__Try it__: Return every line from the listing where the word "give" occurs.

__Extracted entries__:
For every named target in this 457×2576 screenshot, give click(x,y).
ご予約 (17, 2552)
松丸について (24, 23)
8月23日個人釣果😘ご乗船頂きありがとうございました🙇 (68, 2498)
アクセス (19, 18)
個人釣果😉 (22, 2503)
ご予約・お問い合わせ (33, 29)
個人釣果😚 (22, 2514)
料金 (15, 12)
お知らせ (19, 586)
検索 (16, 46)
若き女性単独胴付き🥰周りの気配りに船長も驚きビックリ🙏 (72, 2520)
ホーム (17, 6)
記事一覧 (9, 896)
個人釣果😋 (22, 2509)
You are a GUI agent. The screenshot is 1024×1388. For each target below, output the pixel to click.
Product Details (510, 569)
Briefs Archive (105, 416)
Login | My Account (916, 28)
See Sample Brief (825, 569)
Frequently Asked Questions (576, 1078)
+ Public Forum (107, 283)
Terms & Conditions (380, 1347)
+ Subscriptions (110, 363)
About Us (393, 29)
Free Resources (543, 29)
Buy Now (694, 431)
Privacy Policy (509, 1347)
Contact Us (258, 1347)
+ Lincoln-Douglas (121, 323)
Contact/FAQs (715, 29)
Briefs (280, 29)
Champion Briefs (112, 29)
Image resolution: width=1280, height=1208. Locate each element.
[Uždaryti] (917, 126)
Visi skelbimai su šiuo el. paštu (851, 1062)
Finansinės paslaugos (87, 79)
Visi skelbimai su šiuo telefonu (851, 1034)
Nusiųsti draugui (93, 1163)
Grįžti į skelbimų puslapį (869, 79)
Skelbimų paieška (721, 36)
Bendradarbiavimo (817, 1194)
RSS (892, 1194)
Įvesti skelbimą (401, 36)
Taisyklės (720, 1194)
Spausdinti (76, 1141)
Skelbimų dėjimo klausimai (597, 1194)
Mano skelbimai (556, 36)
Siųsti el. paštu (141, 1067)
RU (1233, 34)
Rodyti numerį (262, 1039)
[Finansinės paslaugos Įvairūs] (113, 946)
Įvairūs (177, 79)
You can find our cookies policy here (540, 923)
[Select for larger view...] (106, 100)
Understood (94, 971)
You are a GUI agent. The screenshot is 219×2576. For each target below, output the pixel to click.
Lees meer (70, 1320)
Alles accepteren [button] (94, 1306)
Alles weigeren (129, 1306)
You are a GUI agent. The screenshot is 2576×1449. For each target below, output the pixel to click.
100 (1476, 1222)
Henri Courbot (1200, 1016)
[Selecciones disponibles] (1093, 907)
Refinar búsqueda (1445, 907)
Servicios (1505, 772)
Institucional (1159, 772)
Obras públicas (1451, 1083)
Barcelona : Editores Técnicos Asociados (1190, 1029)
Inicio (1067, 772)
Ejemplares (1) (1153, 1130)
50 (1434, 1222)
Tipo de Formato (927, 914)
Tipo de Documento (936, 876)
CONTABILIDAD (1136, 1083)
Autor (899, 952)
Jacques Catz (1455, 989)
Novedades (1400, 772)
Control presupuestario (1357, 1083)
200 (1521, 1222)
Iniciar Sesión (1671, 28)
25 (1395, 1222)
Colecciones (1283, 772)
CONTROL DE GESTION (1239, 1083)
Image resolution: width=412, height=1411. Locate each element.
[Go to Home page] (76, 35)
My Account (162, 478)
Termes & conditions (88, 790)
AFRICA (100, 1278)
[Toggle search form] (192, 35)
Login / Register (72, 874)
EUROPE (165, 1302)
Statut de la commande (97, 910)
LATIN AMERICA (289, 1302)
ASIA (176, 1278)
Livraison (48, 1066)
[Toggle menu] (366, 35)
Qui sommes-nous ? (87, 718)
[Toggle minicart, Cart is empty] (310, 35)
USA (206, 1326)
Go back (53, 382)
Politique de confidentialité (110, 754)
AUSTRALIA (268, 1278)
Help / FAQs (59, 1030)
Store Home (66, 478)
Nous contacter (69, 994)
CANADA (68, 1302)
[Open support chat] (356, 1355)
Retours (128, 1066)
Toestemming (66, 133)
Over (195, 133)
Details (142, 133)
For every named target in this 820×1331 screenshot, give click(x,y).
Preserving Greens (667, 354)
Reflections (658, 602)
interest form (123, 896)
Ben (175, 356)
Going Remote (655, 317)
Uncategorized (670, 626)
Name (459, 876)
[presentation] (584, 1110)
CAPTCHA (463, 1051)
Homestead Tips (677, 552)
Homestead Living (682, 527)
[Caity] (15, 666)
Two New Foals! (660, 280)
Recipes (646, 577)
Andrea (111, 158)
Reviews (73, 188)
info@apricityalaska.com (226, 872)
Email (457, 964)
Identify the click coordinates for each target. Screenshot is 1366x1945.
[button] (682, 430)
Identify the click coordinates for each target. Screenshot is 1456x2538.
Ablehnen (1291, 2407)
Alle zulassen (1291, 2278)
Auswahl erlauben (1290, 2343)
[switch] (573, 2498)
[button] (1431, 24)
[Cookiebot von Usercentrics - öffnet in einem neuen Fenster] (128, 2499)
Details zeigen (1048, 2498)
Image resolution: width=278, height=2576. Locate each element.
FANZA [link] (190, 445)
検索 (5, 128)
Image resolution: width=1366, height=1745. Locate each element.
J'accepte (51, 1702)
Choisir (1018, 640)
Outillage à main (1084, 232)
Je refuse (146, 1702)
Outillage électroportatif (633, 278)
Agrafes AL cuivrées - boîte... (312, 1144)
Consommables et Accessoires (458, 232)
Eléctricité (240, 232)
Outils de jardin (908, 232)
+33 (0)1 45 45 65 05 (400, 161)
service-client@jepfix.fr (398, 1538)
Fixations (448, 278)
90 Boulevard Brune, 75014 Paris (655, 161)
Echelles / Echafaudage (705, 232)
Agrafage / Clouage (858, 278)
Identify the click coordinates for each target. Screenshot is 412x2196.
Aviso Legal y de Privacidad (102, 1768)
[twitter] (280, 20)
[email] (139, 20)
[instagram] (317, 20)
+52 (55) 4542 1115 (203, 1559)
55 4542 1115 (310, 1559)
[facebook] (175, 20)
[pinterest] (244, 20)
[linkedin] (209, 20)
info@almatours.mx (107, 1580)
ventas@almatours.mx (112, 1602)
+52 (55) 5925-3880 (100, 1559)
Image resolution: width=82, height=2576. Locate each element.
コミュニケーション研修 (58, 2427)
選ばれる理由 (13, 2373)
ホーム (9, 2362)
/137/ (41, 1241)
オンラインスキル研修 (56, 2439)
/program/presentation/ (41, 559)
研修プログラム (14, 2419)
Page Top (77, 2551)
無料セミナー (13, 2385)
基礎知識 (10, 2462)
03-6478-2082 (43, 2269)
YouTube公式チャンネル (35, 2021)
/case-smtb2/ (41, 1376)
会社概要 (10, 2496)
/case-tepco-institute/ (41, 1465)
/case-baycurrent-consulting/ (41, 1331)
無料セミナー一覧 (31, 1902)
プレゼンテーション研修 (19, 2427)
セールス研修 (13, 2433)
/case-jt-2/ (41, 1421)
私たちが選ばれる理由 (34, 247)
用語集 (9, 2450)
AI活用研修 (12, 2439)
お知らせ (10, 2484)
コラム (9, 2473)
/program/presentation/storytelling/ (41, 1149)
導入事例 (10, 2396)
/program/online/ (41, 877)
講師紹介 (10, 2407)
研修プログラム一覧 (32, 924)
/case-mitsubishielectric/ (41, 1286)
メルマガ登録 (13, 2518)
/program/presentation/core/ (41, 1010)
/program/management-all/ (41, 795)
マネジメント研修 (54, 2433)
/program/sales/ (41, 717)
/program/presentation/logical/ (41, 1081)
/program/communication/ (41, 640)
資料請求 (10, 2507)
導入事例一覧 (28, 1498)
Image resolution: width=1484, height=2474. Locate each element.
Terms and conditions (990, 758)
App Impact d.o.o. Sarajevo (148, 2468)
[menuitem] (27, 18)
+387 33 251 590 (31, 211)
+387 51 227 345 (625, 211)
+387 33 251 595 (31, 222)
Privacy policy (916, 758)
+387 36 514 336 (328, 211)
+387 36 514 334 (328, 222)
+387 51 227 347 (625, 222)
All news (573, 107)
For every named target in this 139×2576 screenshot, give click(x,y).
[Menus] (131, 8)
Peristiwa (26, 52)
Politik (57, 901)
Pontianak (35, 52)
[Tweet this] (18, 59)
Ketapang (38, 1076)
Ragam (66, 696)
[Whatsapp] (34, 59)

__Response to the exercise__:
For every named target in this 457×2576 screenshot, give click(x,y).
For every named target in this 820×1331 screenshot, give click(x,y).
For every named target in this 139×2576 screenshot, give click(x,y).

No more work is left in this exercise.